La vertu des espaces désertés par toute figure humaine autre que celles qui font l’histoire des films est aussi de conférer une présence supplémentaire aux individus filmés. Un supplément de présence semble leur être accordé, comme on parle d’un supplément d’âme. Ce supplément de présence vaut d’abord d’être distingué par les personnages eux-mêmes. Dans la séquence d’ouverture du Cœur fantôme, la beauté de la prostituée n’interpelle sans doute si fortement Philippe que parce qu’elle est seule à illuminer de sa présence presque statufiée le coin de rue qu’il arpente. De même, dans Le Vent de la nuit, Paul peut immédiatement remarquer le physique d’exception de la prostituée qui campe au sortir de leur hôtel parce qu’elle est seule sur ce bout de trottoir où elle tapine [séq. 36]. Les prostituées : c’est la rareté même des autres figures qui rend leur présence si rare.
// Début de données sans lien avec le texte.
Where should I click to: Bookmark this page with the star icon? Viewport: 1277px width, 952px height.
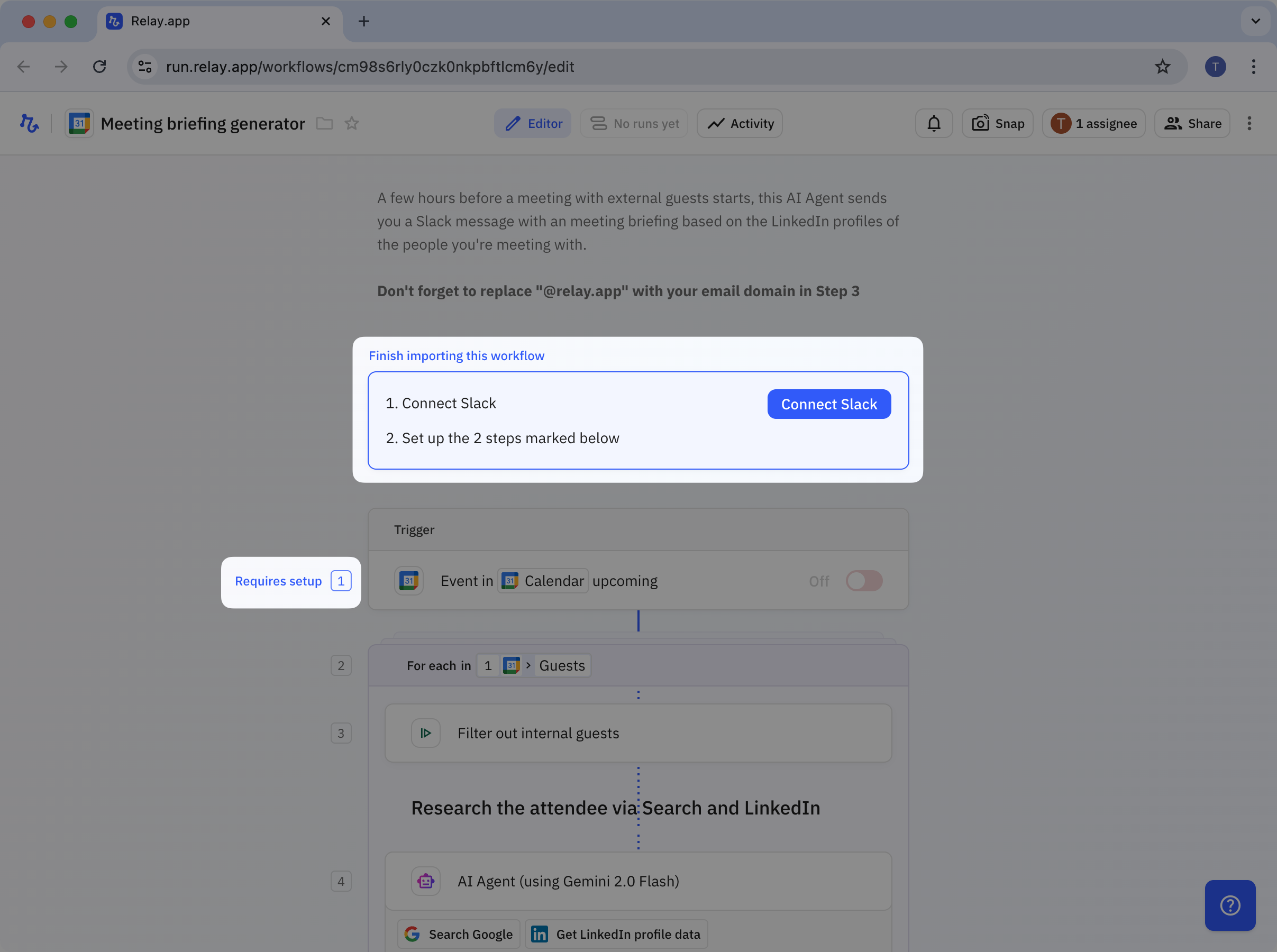[1162, 67]
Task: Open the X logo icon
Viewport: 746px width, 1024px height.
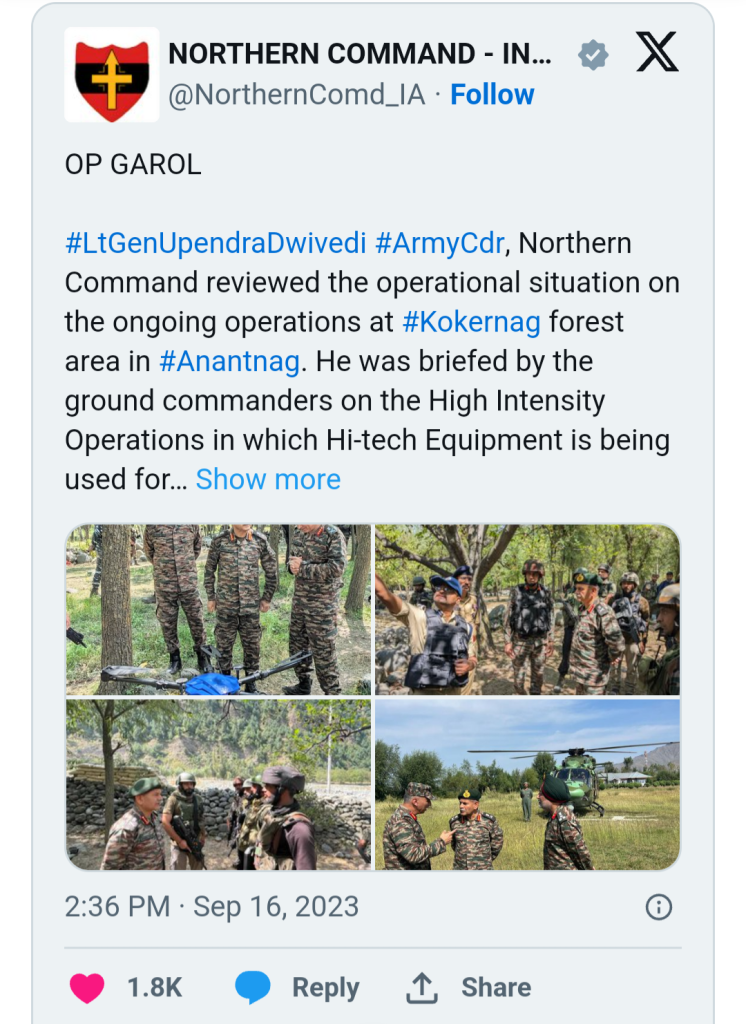Action: [657, 53]
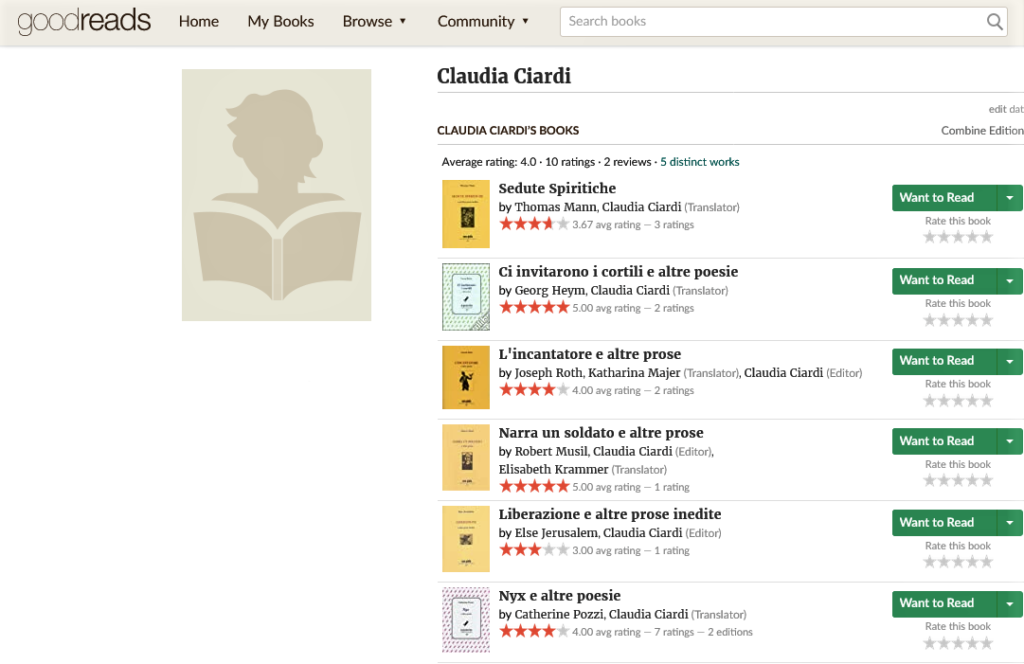Rate Liberazione e altre prose three stars
1024x664 pixels.
pyautogui.click(x=958, y=561)
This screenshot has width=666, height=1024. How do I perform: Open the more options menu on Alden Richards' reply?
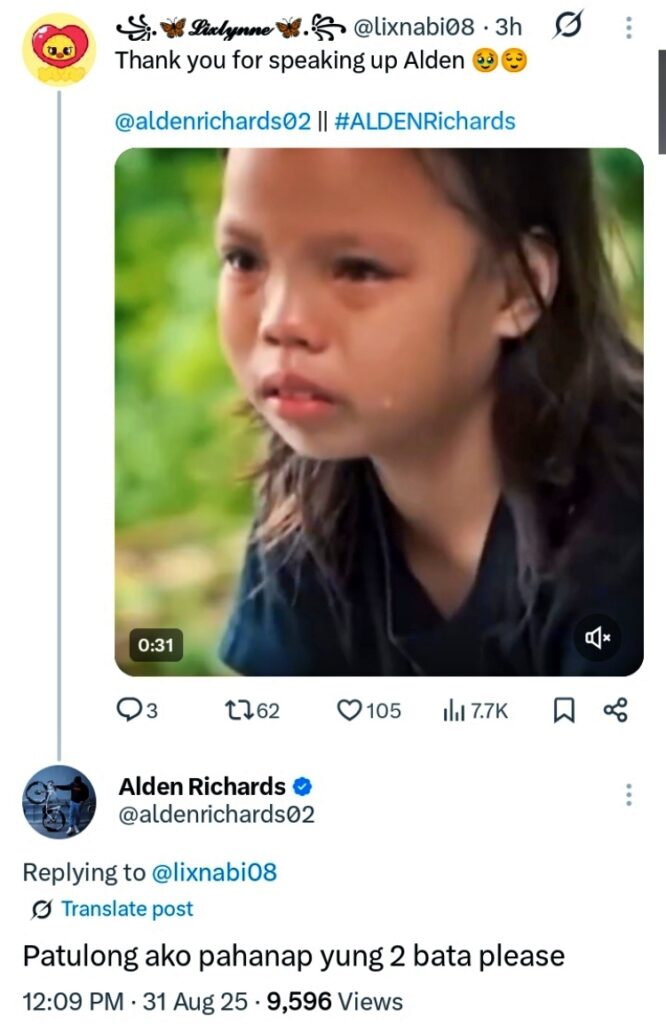(x=629, y=795)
D’un point de vue spectatoriel, et pour filer la référence à Alberto Giacometti, il en va dans certaines séquences des films de Philippe Garrel comme dans certaines œuvres du sculpteur où le socle, à la manière d’une estrade ou d’un autel, jouant pleinement son rôle de socle, réalise une sorte d’exhibition des figures, un surélèvement, une fondamentale ex-position qui les distingue de et dans l’espace, ce qui accroît l’effet de présence qui en émane. La spécificité d’un Alberto Giacometti dans le champ de la sculpture est de jouer parfois d’un rapport inversement proportionnel entre socle et figure. L’accentuation de la présence des figures est ainsi d’autant plus prégnante que le socle paraît massif et imposant, que son excroissance accompagne une miniaturisation des figures 142 . Dans Les Baisers de secours, lorsque Jeanne et Lo s’éloignent dos à la caméra en marchant et se donnant la main, le trottoir vide sur lequel ils se déplacent joue mutatis mutandis un rôle équivalent [séq. 27]. Il paraît une portion d’espace réservé, presque un ring cerné de part et d’autre par le mur et la rangée de voitures qui le bordent, sur lequel les figures semblent, avant tout acte de jeu, faire acte de présence. Plus Jeanne et Lo prennent de la distance avec la caméra, plus ils deviennent petits à l’image jusqu’à être minuscules, plus la qualité de leur présence devient tributaire de l’espace réservé où ils se trouvent. Il en va de même, dans Le Cœur fantôme, lorsque Justine et Philippe, après avoir pris la fuite devant Annie, sortent du métro dans lequel ils s’étaient engouffrés. Le boulevard sur lequel ils marchent, précédés en travelling arrière par la caméra est, là encore, entièrement vide et paraît un micro-no man’s land parisien entièrement offert à la présence du couple, entièrement dévolu à le rendre présent dans sa tendresse enlacée [séq. 18]. En l’occurrence, l’effet de présence est d’autant plus prégnant que l’espace référentiel est vaste, large – artère hausmanienne par excellence – et que le dépeuplement y apparaît, à rebours de tout naturalisme, presque fantastique. Ici, les figures garreliennes sont les seules à occuper la présence, à prendre en charge la présence, à l’incarner et à l’animer.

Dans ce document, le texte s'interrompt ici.